SELECTED TEXT:
────────────────

Saturday, January 24, 2026

January 24

Brady's TVBR team hit the diamond for the first time in two and a half months this afternoon to take part in a tune-up tournament (of sorts. It's an actual tournament, but it's really more of a chance to get some playing time in before the high school season begins next month. And yes, it's very jarring to type "Brady" and "high school season" in the same sentence).

An 0-fer day at the plate left Brady emoting salty vibes as we headed back out to the car afterward, but he really had nothing to feel badly about. He was the starting pitcher for game one and tossed two scoreless innings. He also played innings in all three outfield positions and at first base and had a few solid defensive plays.

They wound up with a seven-inning 0-0 tie in the first game, and a 6-3 win in the second, which makes them the three-seed (out of nine teams) entering tomorrow. 

It was fun being out there again. It was a beautiful, sunny 60-degree day and it felt comfortable being at the ballpark (well, except when Brady was pitching because that always makes my heart race). Baseball has been a part of our family's life for a long time now, and it's always been a place where I've found friends and laughter and commiseration. And joy; definitely lots of that. And some tears, too, and that's okay, because tears are a valuable part of this life that God can use to teach many unique lessons.

────────────────

DATASET CONTENT:
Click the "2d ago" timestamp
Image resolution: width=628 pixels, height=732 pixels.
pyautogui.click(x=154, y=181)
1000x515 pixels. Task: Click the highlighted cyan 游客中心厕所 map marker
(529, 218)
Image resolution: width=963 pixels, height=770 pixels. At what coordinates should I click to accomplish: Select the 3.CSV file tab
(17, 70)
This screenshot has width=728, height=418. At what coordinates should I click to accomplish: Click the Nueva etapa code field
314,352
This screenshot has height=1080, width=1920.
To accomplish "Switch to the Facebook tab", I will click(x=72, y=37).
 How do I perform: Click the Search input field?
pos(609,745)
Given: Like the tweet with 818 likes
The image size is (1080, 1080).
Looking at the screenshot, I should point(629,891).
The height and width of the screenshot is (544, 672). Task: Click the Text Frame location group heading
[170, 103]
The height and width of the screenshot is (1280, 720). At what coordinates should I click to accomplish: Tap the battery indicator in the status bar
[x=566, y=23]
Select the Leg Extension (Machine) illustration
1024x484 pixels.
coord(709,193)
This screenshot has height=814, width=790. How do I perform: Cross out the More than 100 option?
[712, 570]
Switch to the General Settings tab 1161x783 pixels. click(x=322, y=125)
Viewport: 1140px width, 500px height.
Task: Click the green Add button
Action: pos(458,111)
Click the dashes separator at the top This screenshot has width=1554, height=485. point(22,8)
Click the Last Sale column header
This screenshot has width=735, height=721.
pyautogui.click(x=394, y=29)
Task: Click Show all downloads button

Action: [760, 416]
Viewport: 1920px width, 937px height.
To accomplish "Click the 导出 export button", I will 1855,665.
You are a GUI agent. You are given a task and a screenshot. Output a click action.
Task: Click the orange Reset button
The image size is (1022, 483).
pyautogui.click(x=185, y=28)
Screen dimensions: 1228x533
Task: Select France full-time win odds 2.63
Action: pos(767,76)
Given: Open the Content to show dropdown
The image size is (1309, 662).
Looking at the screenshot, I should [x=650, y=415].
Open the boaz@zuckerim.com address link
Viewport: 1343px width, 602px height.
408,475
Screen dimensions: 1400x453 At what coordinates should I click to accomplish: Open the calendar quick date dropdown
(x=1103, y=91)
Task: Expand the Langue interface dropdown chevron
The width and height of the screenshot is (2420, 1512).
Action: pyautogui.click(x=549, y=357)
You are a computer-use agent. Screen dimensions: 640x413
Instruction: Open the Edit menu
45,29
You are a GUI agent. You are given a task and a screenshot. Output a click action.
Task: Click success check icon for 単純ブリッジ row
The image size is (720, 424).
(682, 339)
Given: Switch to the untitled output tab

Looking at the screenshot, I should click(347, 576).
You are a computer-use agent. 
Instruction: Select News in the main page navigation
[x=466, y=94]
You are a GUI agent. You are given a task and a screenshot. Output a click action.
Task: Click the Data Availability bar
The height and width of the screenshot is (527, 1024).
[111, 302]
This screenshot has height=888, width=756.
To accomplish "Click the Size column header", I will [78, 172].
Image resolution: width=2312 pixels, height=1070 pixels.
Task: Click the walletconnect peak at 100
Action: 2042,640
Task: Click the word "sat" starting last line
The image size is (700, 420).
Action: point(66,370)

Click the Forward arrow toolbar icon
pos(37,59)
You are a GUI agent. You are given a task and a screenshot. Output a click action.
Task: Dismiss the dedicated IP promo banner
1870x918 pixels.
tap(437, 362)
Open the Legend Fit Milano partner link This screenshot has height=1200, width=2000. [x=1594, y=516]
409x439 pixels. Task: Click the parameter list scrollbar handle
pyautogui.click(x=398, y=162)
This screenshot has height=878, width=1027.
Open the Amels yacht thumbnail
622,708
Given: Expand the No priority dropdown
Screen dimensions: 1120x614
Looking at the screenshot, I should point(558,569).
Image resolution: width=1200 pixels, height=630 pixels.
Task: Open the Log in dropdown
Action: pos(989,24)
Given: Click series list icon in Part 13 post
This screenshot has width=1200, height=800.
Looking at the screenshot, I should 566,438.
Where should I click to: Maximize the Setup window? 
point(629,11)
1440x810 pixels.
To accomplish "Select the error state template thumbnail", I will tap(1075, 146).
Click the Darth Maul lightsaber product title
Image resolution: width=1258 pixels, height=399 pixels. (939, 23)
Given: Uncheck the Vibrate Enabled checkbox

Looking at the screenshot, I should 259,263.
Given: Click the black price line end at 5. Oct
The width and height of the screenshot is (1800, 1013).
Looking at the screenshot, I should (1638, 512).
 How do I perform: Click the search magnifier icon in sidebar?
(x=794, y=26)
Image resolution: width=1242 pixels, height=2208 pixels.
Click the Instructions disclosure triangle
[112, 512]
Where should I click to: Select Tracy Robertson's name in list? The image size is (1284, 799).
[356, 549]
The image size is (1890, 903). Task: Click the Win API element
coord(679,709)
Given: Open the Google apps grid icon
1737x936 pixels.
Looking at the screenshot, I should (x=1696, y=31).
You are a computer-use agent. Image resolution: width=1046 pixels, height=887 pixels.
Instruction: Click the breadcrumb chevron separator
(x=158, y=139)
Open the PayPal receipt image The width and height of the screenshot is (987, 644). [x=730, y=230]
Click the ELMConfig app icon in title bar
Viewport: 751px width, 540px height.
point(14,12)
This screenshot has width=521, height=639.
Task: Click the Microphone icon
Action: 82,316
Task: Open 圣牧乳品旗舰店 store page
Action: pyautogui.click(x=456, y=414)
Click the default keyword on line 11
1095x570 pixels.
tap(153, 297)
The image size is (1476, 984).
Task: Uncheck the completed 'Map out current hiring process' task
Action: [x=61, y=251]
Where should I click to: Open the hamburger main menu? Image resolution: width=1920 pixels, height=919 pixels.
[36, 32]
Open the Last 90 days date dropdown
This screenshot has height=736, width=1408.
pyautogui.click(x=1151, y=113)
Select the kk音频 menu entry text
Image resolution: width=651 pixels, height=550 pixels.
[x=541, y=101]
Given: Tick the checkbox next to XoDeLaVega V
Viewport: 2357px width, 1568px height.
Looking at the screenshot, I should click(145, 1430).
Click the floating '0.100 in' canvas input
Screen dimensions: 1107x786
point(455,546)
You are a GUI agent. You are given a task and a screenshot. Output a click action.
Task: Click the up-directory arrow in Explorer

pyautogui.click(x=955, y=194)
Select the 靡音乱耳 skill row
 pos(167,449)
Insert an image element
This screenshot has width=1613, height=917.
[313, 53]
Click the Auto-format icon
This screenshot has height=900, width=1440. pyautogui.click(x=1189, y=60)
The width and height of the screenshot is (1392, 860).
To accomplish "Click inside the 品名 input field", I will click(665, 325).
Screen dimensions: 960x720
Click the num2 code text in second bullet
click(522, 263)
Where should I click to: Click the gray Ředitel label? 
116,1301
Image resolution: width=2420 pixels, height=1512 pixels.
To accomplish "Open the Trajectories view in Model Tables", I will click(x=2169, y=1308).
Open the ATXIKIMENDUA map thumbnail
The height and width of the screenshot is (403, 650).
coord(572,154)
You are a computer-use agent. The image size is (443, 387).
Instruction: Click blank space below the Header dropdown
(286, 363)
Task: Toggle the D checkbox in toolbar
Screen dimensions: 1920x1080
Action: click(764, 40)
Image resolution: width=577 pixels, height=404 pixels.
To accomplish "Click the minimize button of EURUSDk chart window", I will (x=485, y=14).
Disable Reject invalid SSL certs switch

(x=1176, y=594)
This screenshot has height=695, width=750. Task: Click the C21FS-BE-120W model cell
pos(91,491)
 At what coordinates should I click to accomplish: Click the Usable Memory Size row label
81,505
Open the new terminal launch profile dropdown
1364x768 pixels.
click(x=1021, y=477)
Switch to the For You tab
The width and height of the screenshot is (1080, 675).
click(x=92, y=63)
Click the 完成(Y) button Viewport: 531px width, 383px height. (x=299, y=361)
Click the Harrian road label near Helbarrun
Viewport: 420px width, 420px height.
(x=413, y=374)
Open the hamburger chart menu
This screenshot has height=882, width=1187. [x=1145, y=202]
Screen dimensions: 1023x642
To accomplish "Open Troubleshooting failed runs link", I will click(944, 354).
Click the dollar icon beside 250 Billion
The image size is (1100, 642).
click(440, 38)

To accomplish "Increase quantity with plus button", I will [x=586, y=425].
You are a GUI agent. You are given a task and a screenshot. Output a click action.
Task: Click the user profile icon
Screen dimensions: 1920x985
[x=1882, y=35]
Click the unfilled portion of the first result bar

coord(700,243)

────────────────

WHAT IS REQUIRED: Copy word for word the part of the baseball tournament post that runs from "Saturday, January 24, 2026" up to and including "teams) entering tomorrow.".

FINISHED EXERCISE:
Saturday, January 24, 2026

January 24

Brady's TVBR team hit the diamond for the first time in two and a half months this afternoon to take part in a tune-up tournament (of sorts. It's an actual tournament, but it's really more of a chance to get some playing time in before the high school season begins next month. And yes, it's very jarring to type "Brady" and "high school season" in the same sentence).

An 0-fer day at the plate left Brady emoting salty vibes as we headed back out to the car afterward, but he really had nothing to feel badly about. He was the starting pitcher for game one and tossed two scoreless innings. He also played innings in all three outfield positions and at first base and had a few solid defensive plays.

They wound up with a seven-inning 0-0 tie in the first game, and a 6-3 win in the second, which makes them the three-seed (out of nine teams) entering tomorrow.